_EXERCISE DIRECTIONS_
Both the line below containing "Task: Click attachment" and the line containing "Open Chrome extensions puzzle icon", along with every line between them, should be repeated exactly; no other line belongs in the answer.

_INPUT RECORDS_
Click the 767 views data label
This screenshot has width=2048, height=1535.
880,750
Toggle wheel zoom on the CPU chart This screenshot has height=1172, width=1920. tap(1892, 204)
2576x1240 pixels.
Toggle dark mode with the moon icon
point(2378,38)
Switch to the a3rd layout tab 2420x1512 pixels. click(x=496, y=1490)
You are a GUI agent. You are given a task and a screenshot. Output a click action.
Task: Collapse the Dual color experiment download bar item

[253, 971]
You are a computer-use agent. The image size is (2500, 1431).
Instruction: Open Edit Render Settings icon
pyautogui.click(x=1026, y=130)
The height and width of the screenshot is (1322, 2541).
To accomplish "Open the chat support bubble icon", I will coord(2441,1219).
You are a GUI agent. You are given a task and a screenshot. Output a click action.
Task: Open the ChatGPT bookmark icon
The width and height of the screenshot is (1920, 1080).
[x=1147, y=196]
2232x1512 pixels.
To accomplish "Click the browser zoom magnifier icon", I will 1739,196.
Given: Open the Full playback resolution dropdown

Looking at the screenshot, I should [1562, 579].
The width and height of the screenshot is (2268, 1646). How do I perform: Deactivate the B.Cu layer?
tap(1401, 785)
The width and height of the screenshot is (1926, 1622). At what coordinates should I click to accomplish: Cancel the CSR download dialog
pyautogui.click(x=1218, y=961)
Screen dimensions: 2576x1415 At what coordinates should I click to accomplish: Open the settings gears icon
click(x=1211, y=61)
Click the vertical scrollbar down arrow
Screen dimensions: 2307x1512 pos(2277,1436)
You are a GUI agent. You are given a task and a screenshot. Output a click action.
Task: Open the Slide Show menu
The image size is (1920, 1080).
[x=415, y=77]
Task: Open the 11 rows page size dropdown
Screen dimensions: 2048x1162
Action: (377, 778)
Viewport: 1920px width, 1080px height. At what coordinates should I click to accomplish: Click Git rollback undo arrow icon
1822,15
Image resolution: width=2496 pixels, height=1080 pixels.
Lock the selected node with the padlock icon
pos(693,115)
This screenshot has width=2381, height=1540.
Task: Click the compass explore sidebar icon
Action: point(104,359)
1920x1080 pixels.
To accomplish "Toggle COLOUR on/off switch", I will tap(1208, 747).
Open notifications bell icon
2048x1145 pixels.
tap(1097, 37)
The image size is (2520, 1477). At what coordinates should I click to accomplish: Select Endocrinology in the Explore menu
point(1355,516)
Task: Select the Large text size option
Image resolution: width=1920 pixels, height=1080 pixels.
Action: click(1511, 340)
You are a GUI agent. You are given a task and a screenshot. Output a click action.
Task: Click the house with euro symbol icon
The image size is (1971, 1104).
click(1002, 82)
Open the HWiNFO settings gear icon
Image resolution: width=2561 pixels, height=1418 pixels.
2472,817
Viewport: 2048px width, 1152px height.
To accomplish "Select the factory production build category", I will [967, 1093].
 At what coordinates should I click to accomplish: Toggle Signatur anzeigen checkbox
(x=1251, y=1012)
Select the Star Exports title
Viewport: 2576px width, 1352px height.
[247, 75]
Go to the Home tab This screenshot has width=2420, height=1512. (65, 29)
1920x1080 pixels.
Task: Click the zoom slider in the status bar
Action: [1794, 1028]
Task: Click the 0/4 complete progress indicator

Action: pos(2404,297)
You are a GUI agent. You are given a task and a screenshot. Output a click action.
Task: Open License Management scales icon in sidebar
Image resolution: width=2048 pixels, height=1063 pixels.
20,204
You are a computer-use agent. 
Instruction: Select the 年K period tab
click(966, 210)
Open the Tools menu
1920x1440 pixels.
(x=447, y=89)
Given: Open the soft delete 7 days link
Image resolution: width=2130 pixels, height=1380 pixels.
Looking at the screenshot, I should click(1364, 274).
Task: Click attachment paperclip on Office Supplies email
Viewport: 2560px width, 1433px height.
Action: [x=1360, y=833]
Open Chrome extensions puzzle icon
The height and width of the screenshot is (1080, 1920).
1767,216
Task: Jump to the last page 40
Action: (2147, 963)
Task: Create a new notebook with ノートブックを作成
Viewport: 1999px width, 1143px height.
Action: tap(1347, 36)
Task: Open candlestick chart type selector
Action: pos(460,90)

_ANSWER TO THIS PROBLEM_
Task: Click attachment paperclip on Office Supplies email
Viewport: 2560px width, 1433px height.
Action: [x=1360, y=833]
Open Chrome extensions puzzle icon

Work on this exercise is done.